After being ionized, the molecules and fragments are then separated according to their mass/charge ratio (m/z) using a quadrupole and are detected by an electron multiplier detector or a Faraday detector.
The intensity of one or more molecules or fragments can be followed and superimposed on the mass variation signal to associate the evolved molecules to the different mass losses.
This type of coupling has the best detection limit and is more applicable to the detection of low molecular weight molecules.
In the case of the coupling of a thermogravimetric analyzer with an FTIR, the totality of the gases leaving the TGA furnace is led to the FTIR. In this measuring cell, the chemical groups of the gaseous molecules are identified according to their specific absorption of the infrared light wavelengths.
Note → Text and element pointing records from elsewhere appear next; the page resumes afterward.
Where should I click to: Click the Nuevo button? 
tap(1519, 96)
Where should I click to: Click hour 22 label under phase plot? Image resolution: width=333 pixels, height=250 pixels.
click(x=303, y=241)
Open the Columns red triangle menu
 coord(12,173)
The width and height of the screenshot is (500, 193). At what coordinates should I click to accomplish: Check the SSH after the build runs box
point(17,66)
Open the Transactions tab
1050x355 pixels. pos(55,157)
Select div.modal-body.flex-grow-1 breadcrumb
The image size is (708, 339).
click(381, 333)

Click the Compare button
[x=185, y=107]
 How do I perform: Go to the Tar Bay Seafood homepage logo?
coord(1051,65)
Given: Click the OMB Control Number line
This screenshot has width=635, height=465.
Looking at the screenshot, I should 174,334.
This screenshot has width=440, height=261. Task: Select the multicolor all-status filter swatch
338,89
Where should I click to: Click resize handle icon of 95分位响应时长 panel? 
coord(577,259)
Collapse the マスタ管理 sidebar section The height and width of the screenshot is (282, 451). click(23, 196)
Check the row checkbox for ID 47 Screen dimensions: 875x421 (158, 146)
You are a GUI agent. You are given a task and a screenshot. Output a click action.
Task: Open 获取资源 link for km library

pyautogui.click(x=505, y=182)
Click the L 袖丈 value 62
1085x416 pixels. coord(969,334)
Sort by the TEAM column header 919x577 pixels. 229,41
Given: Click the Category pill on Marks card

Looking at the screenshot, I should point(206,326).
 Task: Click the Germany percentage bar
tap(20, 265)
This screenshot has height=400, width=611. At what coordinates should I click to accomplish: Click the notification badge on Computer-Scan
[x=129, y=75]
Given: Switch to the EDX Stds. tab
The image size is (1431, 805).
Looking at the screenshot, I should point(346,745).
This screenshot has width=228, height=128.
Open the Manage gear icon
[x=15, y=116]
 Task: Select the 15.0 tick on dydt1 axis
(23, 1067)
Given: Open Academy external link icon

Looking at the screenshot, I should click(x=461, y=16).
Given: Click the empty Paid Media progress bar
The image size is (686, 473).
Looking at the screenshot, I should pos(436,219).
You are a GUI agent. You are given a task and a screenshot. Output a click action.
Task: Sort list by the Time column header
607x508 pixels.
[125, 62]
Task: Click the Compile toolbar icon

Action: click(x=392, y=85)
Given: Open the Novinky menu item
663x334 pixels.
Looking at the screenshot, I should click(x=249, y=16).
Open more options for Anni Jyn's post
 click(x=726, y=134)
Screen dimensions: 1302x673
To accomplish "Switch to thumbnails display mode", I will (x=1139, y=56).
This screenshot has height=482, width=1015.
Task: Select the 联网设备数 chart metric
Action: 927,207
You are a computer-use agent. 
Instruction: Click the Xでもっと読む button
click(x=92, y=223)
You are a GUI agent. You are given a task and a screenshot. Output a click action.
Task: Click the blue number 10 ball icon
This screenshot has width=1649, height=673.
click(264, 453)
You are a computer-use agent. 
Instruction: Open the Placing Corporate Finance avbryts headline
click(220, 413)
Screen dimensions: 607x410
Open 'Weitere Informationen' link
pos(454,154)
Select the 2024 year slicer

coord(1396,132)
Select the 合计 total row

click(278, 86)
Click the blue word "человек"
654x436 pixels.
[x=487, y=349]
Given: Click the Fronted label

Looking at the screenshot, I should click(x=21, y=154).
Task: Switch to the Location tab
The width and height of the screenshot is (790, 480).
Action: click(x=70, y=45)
The intensities of the peaks corresponding to a chosen chemical function can be superimposed on the mass variation of the sample.
The experimental spectra can be compared with those of reference material libraries for the identification of the released substances.
This method is less sensitive but allows to detect families of molecules, even complex ones.
In TG-GC-MS coupling, the evolved species are first separated by the chromatograph before being identified by the mass spectrometer.
This method is the most efficient to identify the released molecules when they are very diverse. It is however more complex to implement and imposes certain experimental conditions on the thermogravimetric analyzer.